▶ _Provided records_:
####################

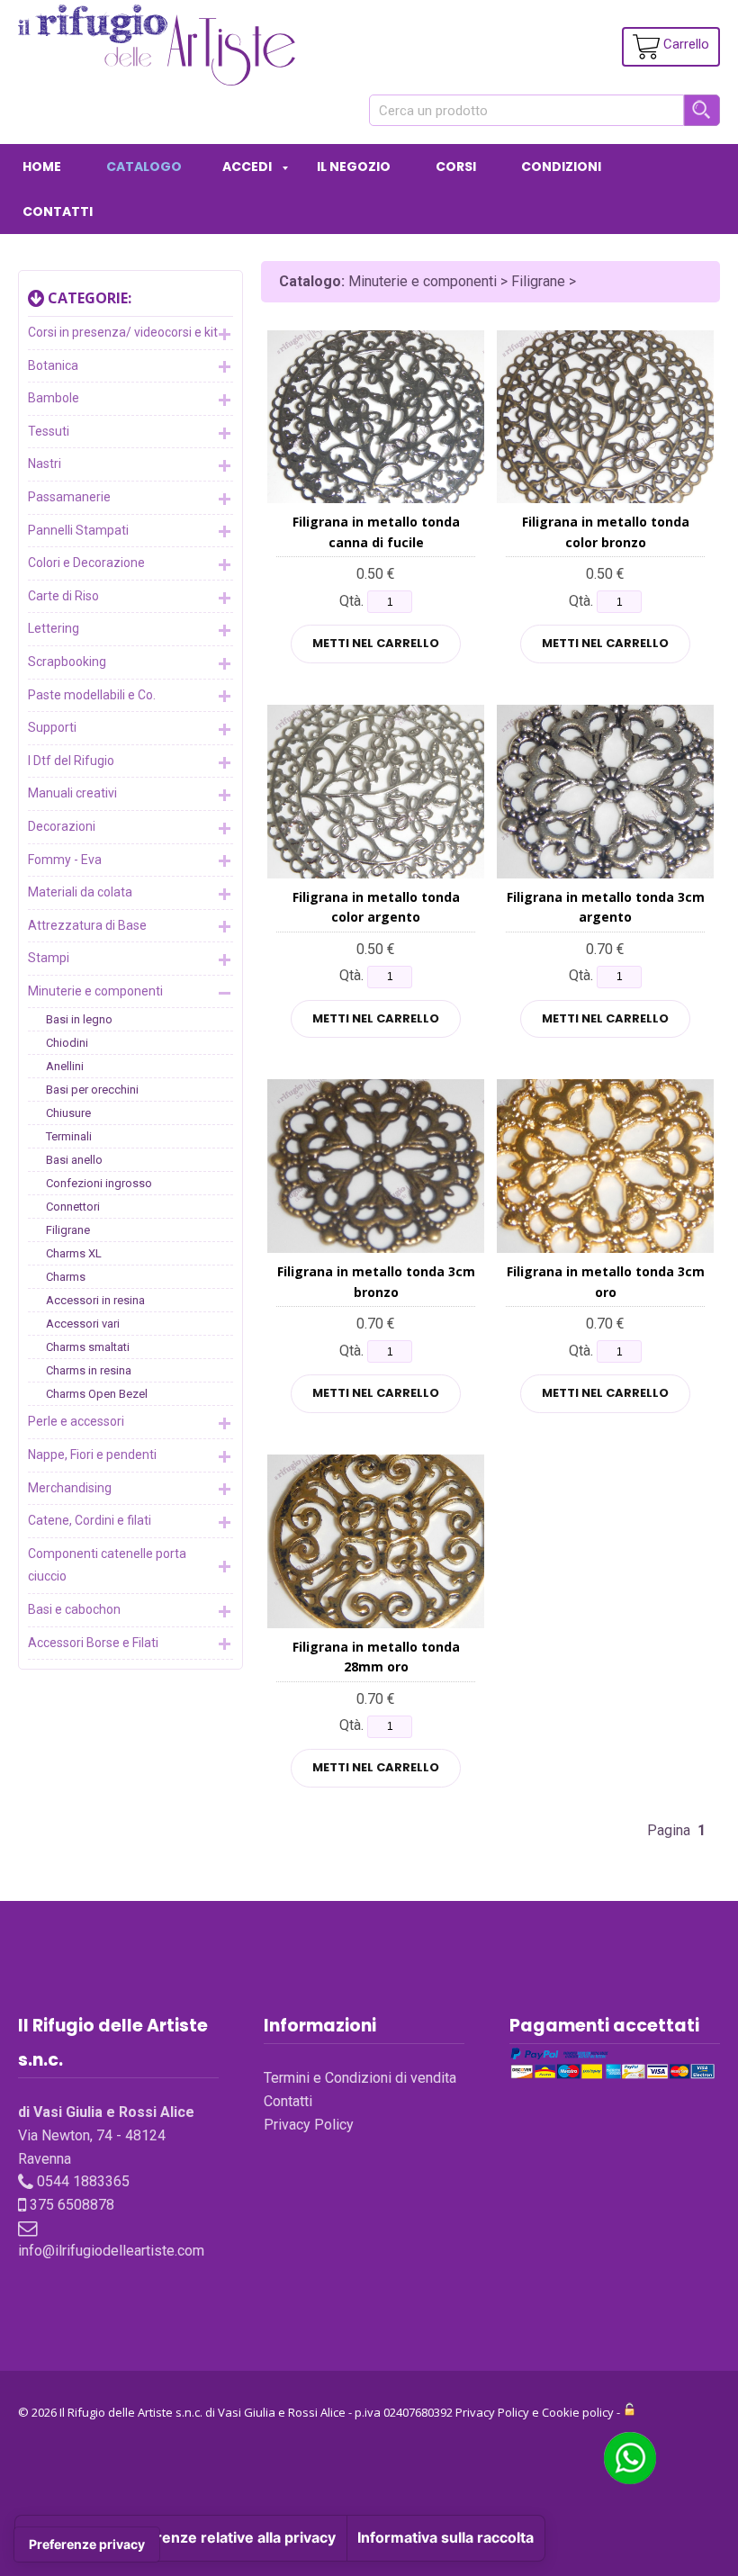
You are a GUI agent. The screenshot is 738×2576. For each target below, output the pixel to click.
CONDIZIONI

####################

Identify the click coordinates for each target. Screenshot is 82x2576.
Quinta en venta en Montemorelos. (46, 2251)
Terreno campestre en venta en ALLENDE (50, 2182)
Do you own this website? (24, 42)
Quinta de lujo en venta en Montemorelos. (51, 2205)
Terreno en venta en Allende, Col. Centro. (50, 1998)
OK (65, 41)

####################

▶ _What to produce_: In the listing above, find the line with "Quinta en venta en Montemorelos. (46, 2251)" and the line with "OK (65, 41)", then reproduce both and every line between them exactly.

▶ _Exercise result_:
Quinta en venta en Montemorelos. (46, 2251)
Terreno campestre en venta en ALLENDE (50, 2182)
Do you own this website? (24, 42)
Quinta de lujo en venta en Montemorelos. (51, 2205)
Terreno en venta en Allende, Col. Centro. (50, 1998)
OK (65, 41)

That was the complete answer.